I hope you can help me clear my understanding about these things. Thanks!


----------



## nodima (Oct 3, 2002)

I've set up canisters with very different hose lengths without issue. I'm not sure it matters much which one is longer. Longer hoses can make it more difficult to get the filter primed, as they tend to sag here and there which can trap air pockets.

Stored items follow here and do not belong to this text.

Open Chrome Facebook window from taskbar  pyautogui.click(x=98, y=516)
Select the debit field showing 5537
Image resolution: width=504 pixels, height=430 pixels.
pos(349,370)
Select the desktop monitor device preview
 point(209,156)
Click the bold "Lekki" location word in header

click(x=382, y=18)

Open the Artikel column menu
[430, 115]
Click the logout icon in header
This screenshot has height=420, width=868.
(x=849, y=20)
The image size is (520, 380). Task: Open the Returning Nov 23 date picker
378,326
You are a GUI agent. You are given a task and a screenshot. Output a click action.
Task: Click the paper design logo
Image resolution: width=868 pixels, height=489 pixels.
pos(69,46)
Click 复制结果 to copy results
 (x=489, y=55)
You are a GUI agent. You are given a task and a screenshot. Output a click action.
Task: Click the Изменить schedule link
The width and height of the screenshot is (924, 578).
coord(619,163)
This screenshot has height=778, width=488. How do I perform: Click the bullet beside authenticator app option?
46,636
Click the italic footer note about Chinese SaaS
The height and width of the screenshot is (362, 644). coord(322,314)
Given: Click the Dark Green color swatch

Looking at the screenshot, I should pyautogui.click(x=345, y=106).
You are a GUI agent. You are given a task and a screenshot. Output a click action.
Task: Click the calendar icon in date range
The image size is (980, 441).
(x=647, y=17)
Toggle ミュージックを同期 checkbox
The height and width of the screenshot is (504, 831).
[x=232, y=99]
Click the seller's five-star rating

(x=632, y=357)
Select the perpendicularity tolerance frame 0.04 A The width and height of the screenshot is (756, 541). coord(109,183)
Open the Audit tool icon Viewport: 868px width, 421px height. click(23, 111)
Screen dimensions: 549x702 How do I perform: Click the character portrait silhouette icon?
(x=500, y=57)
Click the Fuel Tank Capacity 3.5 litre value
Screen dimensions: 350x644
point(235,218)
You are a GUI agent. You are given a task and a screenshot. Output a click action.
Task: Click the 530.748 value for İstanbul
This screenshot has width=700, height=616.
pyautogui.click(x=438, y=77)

Ideally the hoses should be the shortest length that will connect to the filter and attach to the tank where you need them to. However, there are many circumstances where longer hoses are required, mainly to separate intake and outlets.


----------



## zimmy (Aug 13, 2010)

I don't think it matters if the length is not identical. I have five canisters running and none of them have the intake and outtake hoses the exact same length. You want to cut them so they're reasonably straight from the canister to the tank with no kinks. They will end up being a slightly different length.


----------



## bbbbbb (Nov 25, 2015)

Thanks. That cleared up my mind. I will follow your suggestions.


----------



## wryan (Dec 6, 2015)

Thinking about the physics of it (ie. gravity, mass), I would think that the output hose (from the filter back to the tank) should be as short as possible - that way the pump has less back pressure to work against, less mass to fight against.

In practical terms, it may not make much difference ... unless the hose lengths are rather long.

Vertical placement of the filter (below the tank) would probably have more of an effect (lower placement = less efficient, in terms of pump flow)


----------